Five years later, when they are about to start 5th grade how many kids in that class would even be alive?

13 alive (13.2 to be exact)
11 dead

Now, lets assume that instead of those 24 kids being diagnosed with NB on the first day lets pretend that they all are diagnosed as relapsed/refractory neuroblastoma (like Toby) on the first day of school.

About how many kids would graduate high school?

1 student alive....maybe.
23 kids dead

Less than 5% long term survival of relapsed NB.

For that 1 student to even make it he/she would have had to undergo the most intense chemotherapy treatment imaginable. He/she would (most likely) be sterile, severely hearing impaired, bearing multiple scars from multiple surgeries, still on some form of therapy, receiving special services, and very UNLIKELY to live long enough to even make it to high school. If NB did not come back, the risk of a secondary cancer - FROM THE TREATMENT - would be high due to radiation and certain chemotherapy agents.

How is this acceptable? Where is the outrage? The action?

It is 2009 and we live in the greatest nation in the history of planet Earth and yet this disease that accounts for 7% of pediatric cancer cases ALSO accounts for 15% of pediatric cancer deaths???

It is the most common cancer in infants....in INFANTS...yet nothing has been done about survival. It would be pathetic if it were not so tragic.

I don't even know if a word exists to properly describe this absurd reality.

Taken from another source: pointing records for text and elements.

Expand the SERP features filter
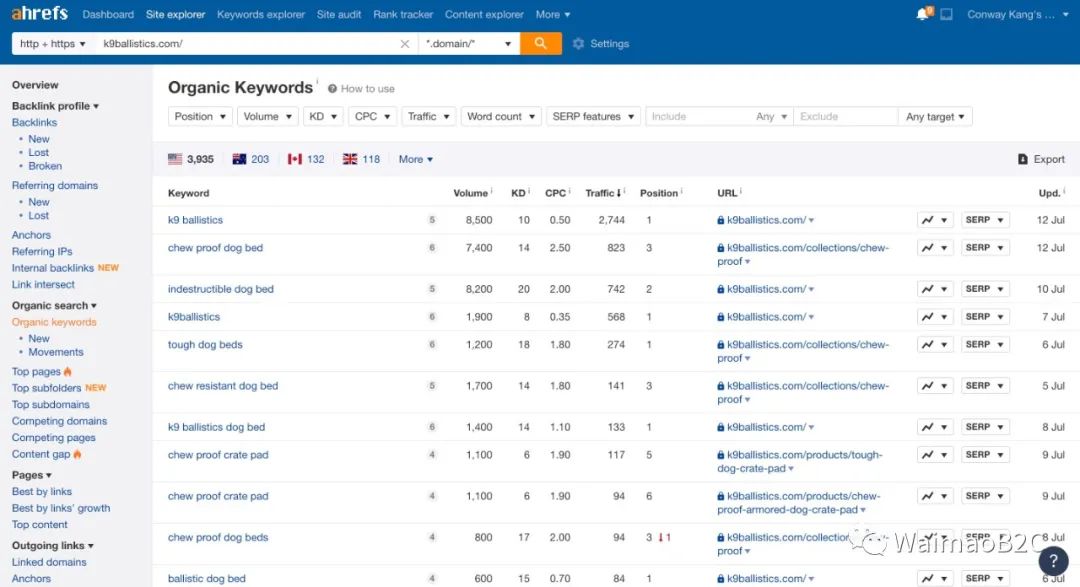Screen dimensions: 1080x587 594,117
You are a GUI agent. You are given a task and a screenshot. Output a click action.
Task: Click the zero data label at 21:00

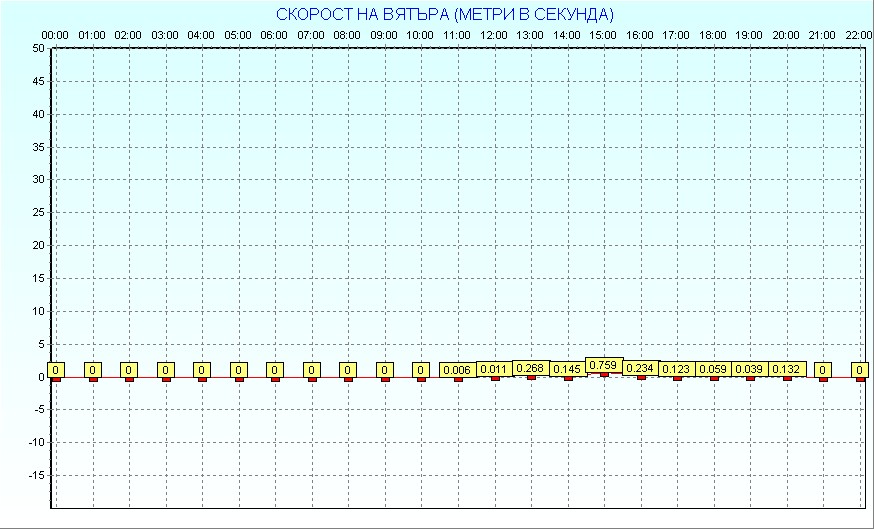[823, 370]
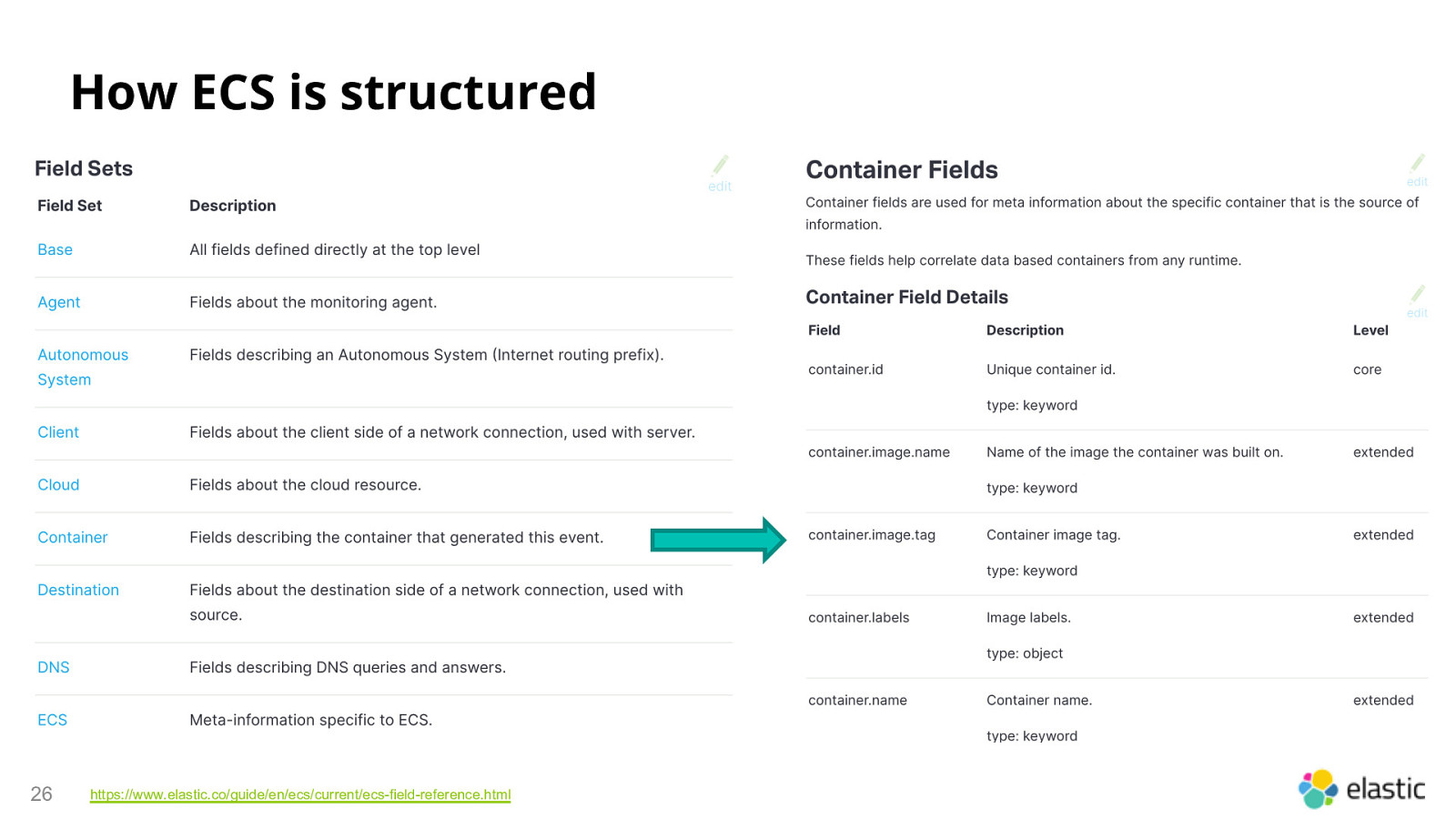The width and height of the screenshot is (1456, 819).
Task: Open the Cloud field set link
Action: click(x=58, y=485)
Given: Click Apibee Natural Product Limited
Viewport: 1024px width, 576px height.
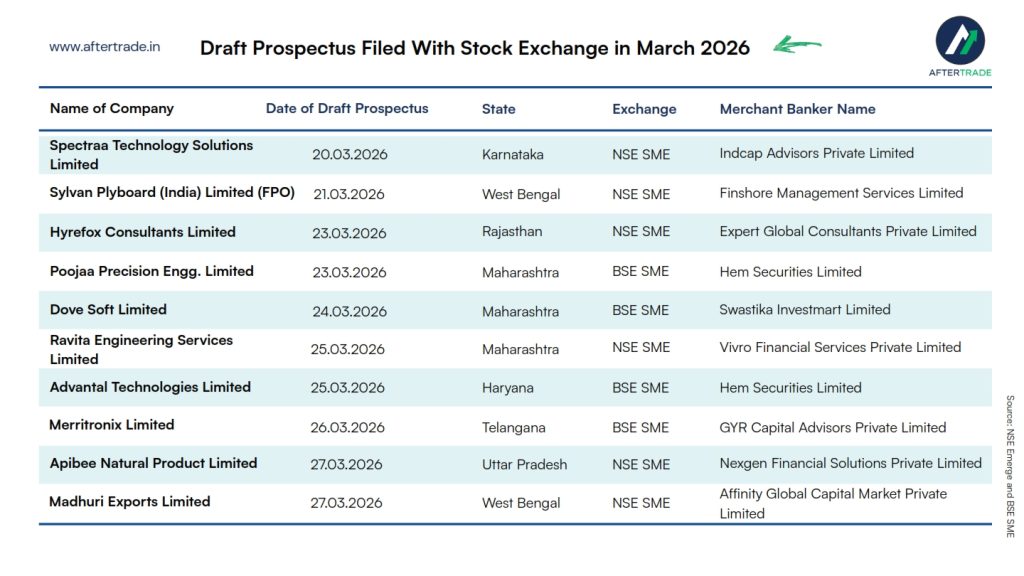Looking at the screenshot, I should point(154,463).
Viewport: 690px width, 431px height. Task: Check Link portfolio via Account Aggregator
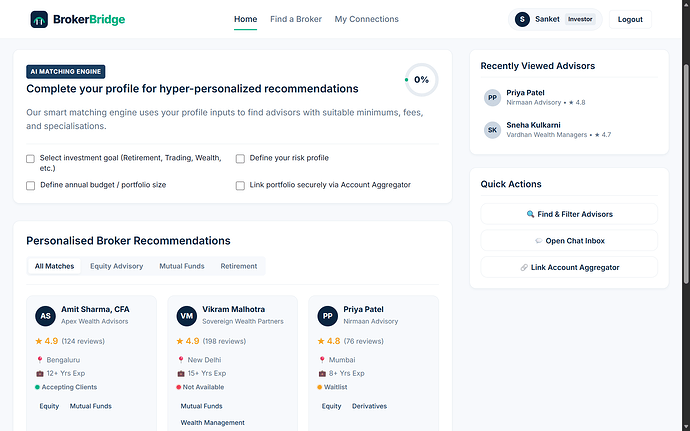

And now, as my son strives to be the 1 kid to survive treatment out of his relapsed NB classmates the one thing that stands in our way is, of all things, money.

++++++++

A week from today, on Saturday, May 9, we'll be walking in Central Park to raise funds for neuroblastoma research and treatment at Memorial Sloan-Kettering. If you are in the NY area and can join us on Toby's Team we would be thrilled and grateful. If you can add some money to the pot, well that would be amazing. Please visit www.walkforkidswithcancer.org to learn more or email Reva at walkwithtoby (at) gmail.com. And please consider making a donation to Band of Parents or MagicWater or CNCF or Solving Kids Cancer, organizations with a common cause to help save children's lives.

Thank you.

love,
Mooki + Stephen + Yoni + Toby

Saturday, April 11, 2009

Erin


The world lost a radiant child on Thursday. Erin Buenger, 11 years old and quite likely the first woman president of the U.S. She was brainy, compassionate, beautiful and absolutely crackling with energy and zest. Soon after Toby was diagnosed I found her mother's incredible blog and cannot tell you how many times Erin's attitude turned me around. She did great things in her short life. We grieve with her family.